● **THE PROBLEM**: Locate and copy each line of the data below that contains the string "Identify", treating uppercase and lowercase as different.

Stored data
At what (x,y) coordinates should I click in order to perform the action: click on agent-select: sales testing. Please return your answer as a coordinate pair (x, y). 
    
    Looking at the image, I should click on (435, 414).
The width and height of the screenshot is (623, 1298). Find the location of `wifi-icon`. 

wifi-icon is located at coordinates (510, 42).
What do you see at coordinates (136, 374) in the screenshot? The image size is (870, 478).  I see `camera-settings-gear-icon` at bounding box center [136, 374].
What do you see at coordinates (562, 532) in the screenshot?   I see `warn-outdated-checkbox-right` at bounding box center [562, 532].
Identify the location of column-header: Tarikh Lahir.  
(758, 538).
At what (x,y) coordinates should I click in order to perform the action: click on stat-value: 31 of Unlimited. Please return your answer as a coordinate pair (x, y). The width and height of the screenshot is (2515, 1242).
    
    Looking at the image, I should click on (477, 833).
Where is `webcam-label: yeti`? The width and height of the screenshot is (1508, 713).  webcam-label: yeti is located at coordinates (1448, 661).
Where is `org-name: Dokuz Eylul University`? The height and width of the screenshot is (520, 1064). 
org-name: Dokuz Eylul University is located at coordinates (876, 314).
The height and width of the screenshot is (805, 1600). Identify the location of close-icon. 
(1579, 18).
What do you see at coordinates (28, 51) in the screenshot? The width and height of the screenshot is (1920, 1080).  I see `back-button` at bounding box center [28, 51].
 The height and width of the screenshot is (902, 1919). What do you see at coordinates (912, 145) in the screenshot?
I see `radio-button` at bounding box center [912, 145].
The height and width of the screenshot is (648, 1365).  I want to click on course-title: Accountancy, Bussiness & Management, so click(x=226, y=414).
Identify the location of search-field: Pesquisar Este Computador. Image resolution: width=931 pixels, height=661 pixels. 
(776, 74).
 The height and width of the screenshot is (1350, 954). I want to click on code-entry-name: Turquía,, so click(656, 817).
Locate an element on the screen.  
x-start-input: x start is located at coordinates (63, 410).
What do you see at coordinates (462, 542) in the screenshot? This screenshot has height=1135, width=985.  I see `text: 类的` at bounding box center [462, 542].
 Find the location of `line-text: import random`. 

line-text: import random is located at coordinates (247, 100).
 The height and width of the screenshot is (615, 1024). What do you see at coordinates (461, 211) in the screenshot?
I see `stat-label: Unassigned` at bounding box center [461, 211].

● **SOLUTION TO THE EXERCISE**:
Identify the location of column-header: Tarikh Lahir.  
The height and width of the screenshot is (805, 1600). Identify the location of close-icon. 
Identify the location of search-field: Pesquisar Este Computador. Image resolution: width=931 pixels, height=661 pixels. 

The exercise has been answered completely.